İş hayatında açık ofis anlayışı hakim olduğu sürece, gürültü problemi de var olmaya devam ediyor. Bu sebepten ötürü modern çalışma alanlarının tasarımında kurumsal tasarımcılar ve şartname belirleyiciler, gürültü seviyesini ve çalışanların bireysel alanlara duyduğu ihtiyacı dikkate almalıdır.
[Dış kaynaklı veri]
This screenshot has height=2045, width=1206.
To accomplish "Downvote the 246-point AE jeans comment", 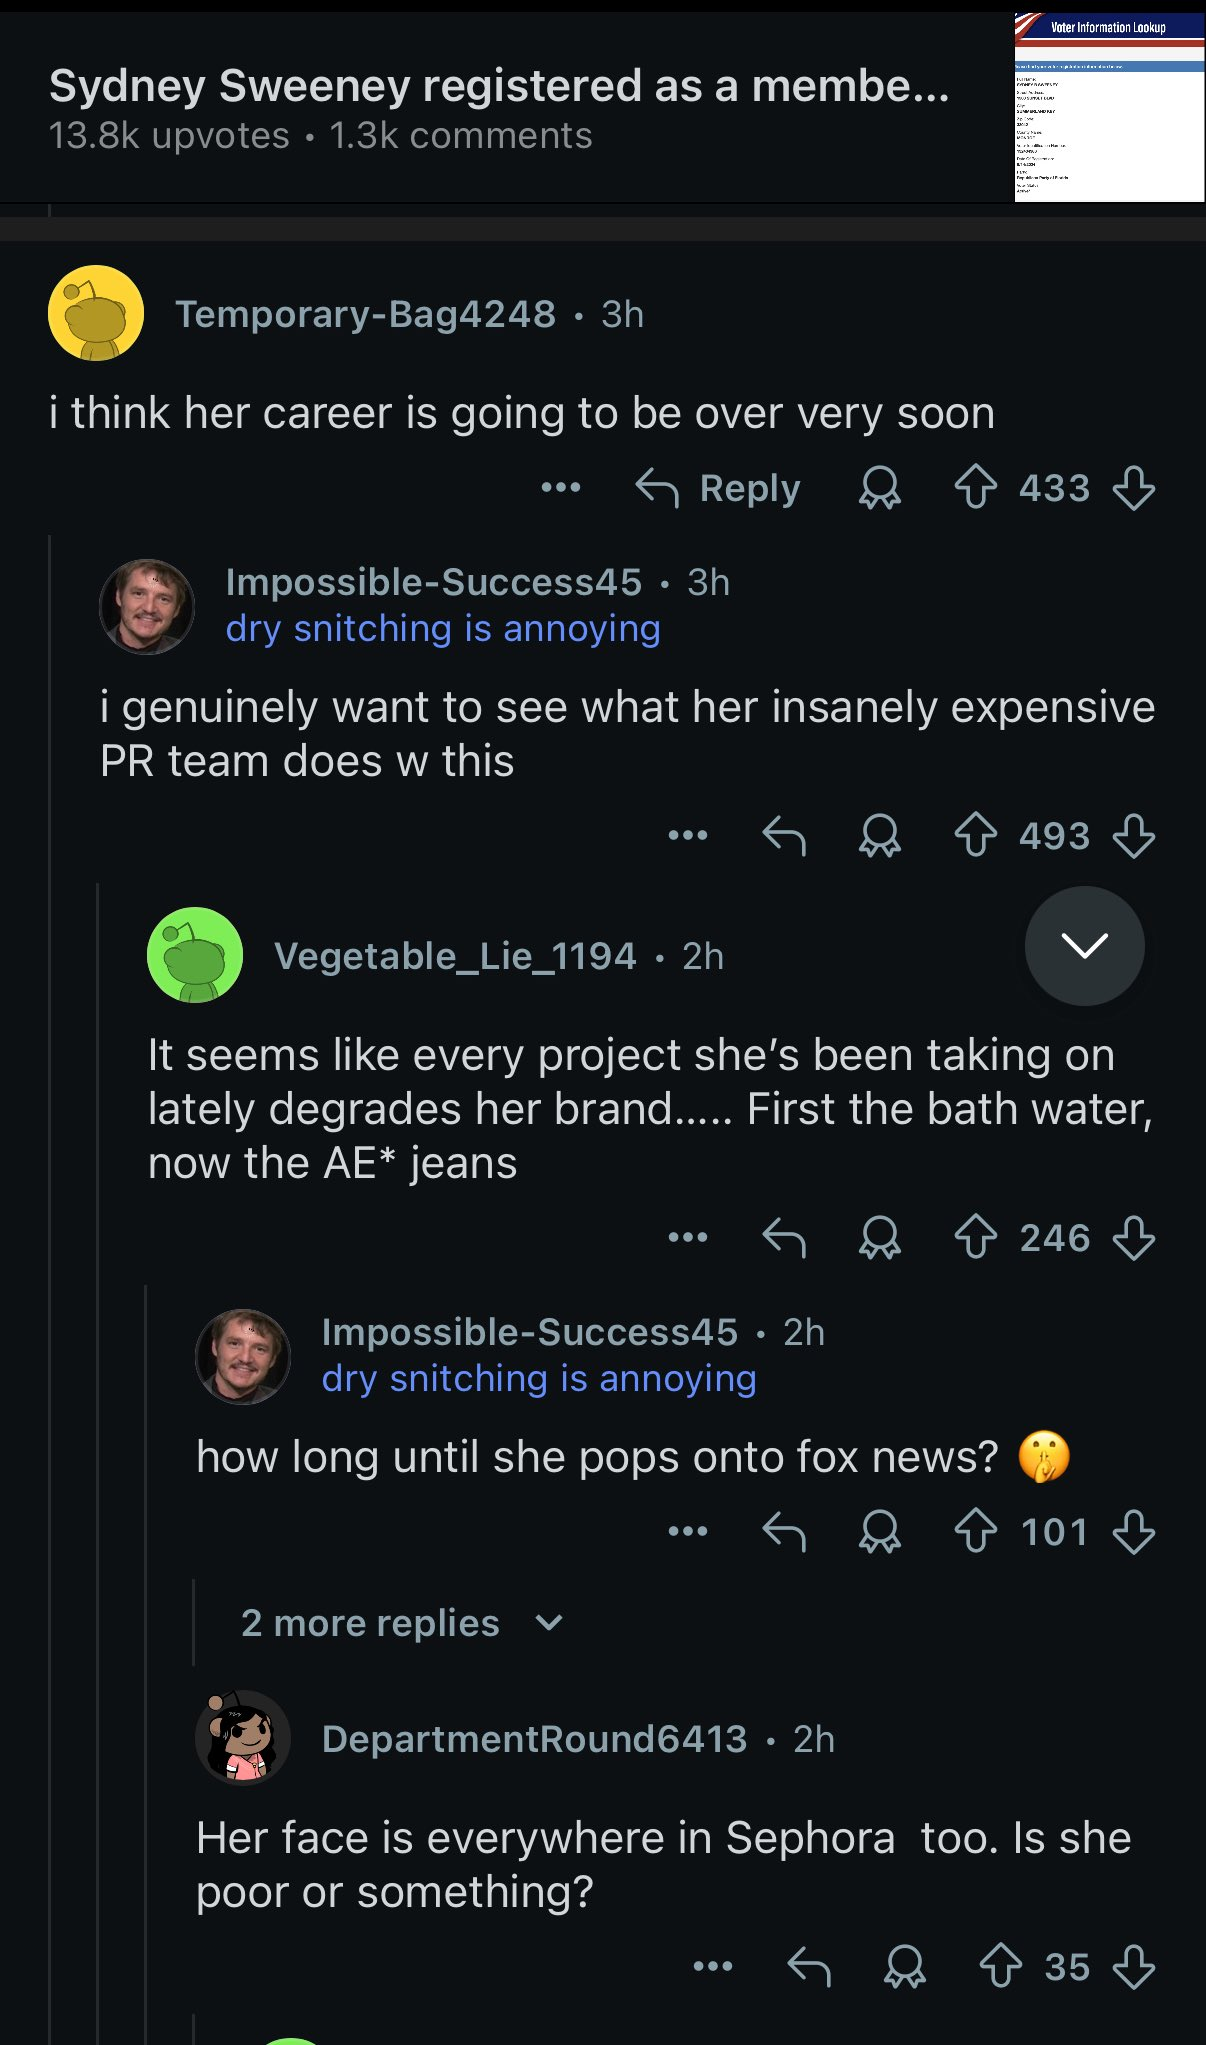I will [x=1134, y=1237].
Interface tarafından 2019 yılında düzenlenen ‘What’s That Sound?’ isimli Çalışma Alanı Akustik Araştırması’na göre, gürültülü ofis ortamları stres ve huzursuzluk düzeyinde ciddi bir artışa sebep oluyor. Araştırmaya katılanların %50’sinin verdiği yanıta göre, gürültü seviyesi çalışan adaylarının bir işi kabul etmesinde önemli bir etkiyi sahip.
Peki gürültü probleminin altında yatan esas sebep nedir? Bu sorunun temel kaynağı yüksek oranla ofis tasarımındaki zayıflıklardan geliyor.
Açık ofis planı anlayışının ardında yatan esas gaye işbirliğini teşvik etmek olsa da, Harvard Business School tarafından yapılan bir araştırma gösteriyor ki, bu düzenleme biçimi ustaca tasarlanmadığı vakit çalışan üretkenliğini ve işbirliğini negatif yönde etkileyebiliyor. Interface’in akustik araştırmasının sonuçlarına göre, Dünya üzerindeki çalışanların yaklaşık üçte biri (%32) açık bir ortamda kendilerine tahsis edilen bir masada veya iş istasyonunda çalışıyor. Fakat tüm katılımcıların yalnızca %31’i, işverenlerinin telefon konuşmaları ve birebir görüşmeler için kendilerine özel alanlar sağladıklarını belirtiyor.
Gürültüyle ilgili endişeleri ortadan kaldırmak adına işbirliğinin önünü kesmek, fayda sağlayacak bir çözüm değildir. Bunun yerine tasarımcılar, çalışanların farklı ihtiyaçlarına ve çalışma biçimlerine uyum gösterecek ve materyal seçimiyle ses yalıtımını hesaba katacak ofisler tasarlamalıdır.